- **Given entries**:

*** Block opens ***

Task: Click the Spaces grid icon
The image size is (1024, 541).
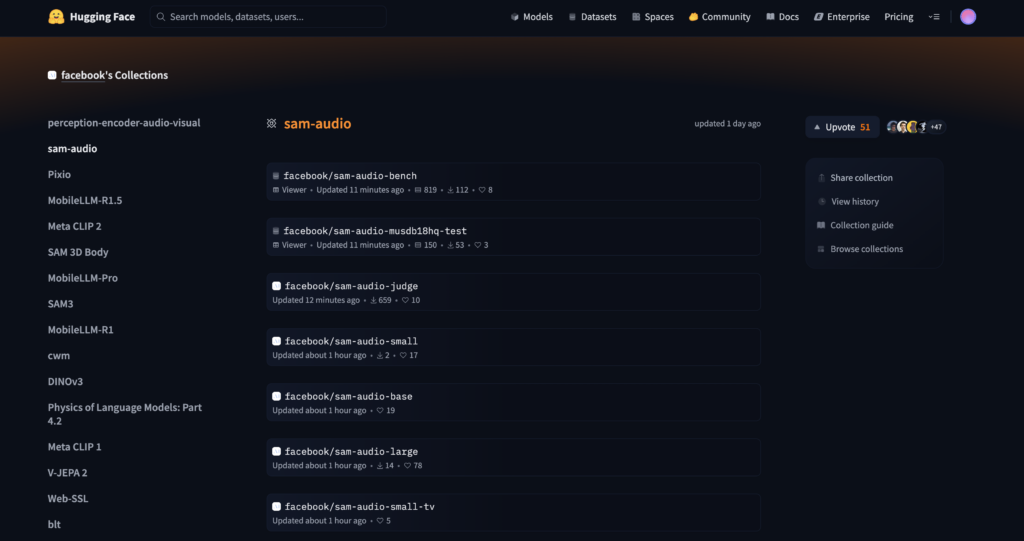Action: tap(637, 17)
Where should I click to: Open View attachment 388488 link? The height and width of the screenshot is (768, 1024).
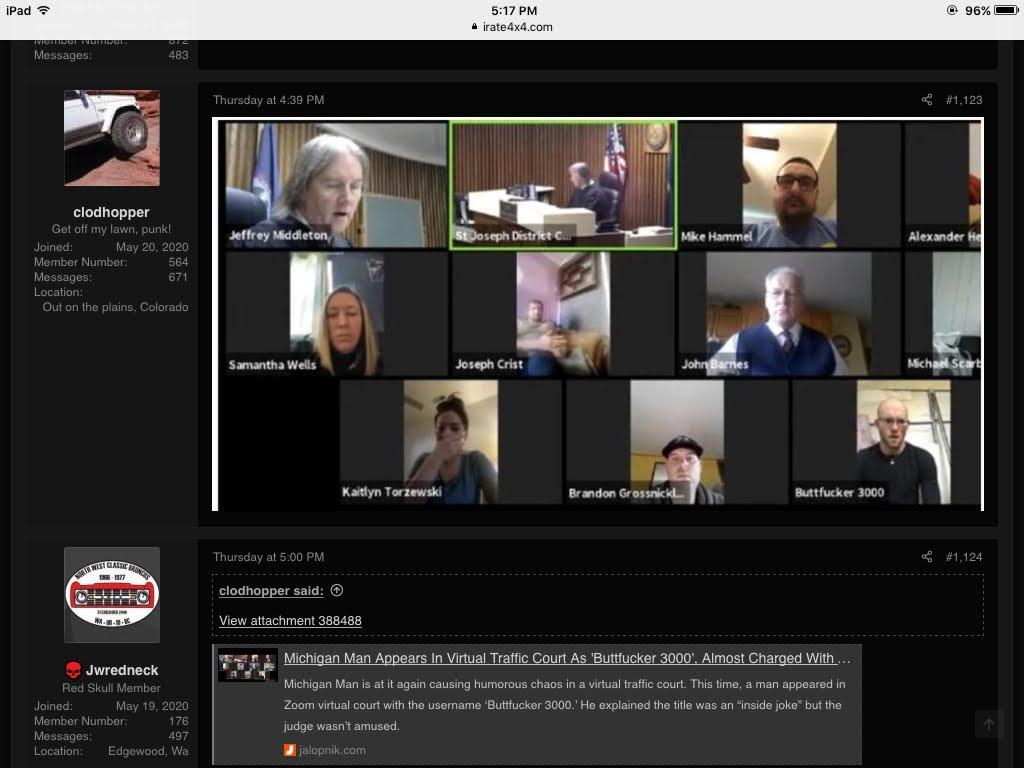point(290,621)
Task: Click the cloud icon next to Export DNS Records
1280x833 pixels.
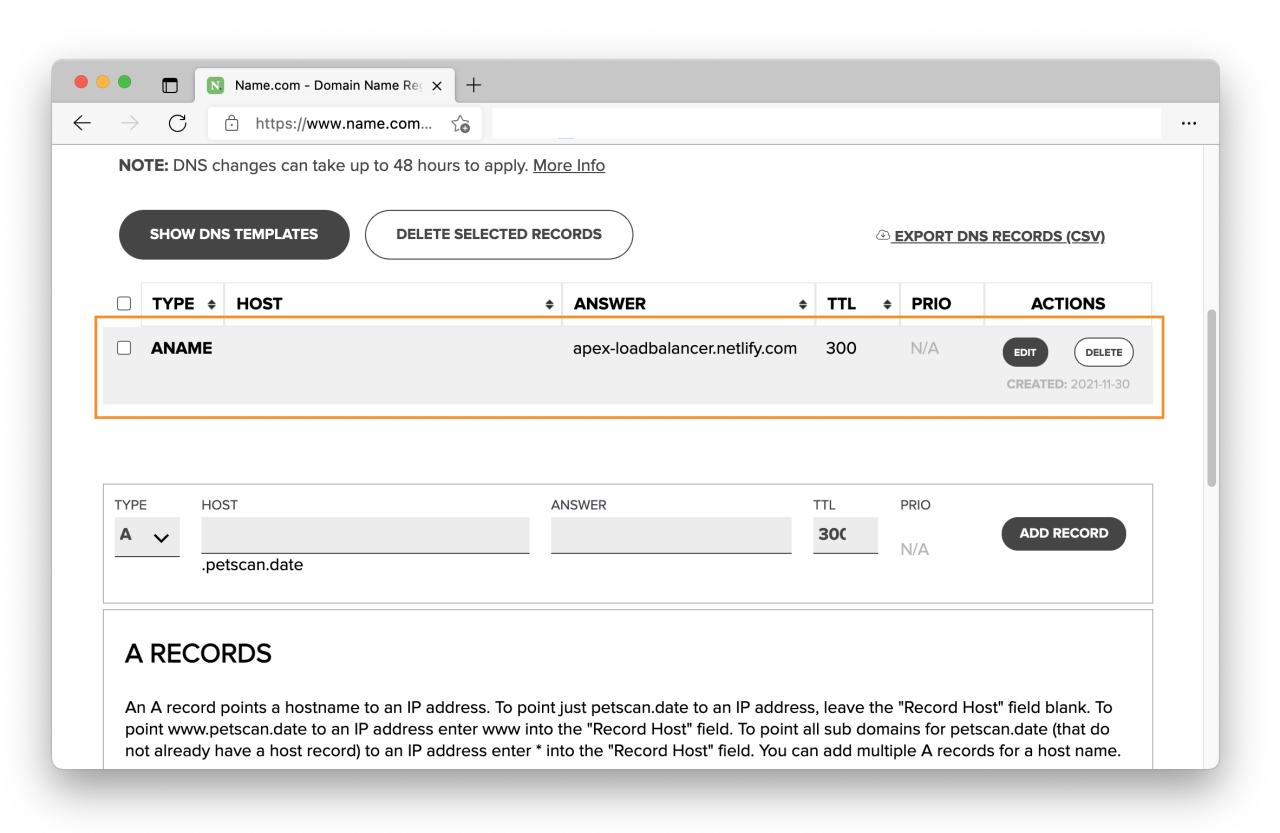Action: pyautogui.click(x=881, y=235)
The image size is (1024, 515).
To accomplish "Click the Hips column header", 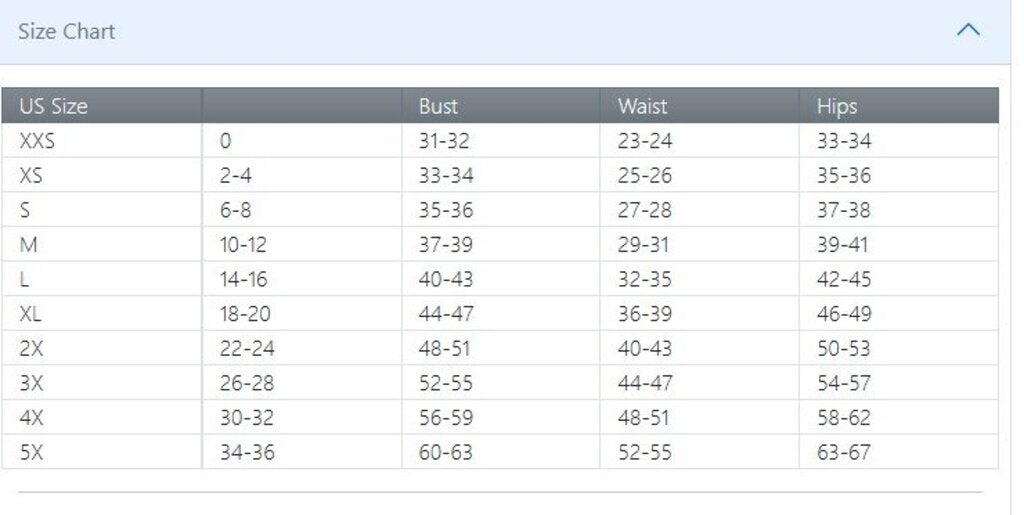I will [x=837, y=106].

*** Block closes ***

Copy exactly, and only, the lines from the first line of the material through the line that contains "Task: Click the cloud", both ends kept; no pictures.

- **The answer**:
Task: Click the Spaces grid icon
The image size is (1024, 541).
Action: tap(637, 17)
Where should I click to: Open View attachment 388488 link? The height and width of the screenshot is (768, 1024).
point(290,621)
Task: Click the cloud icon next to Export DNS Records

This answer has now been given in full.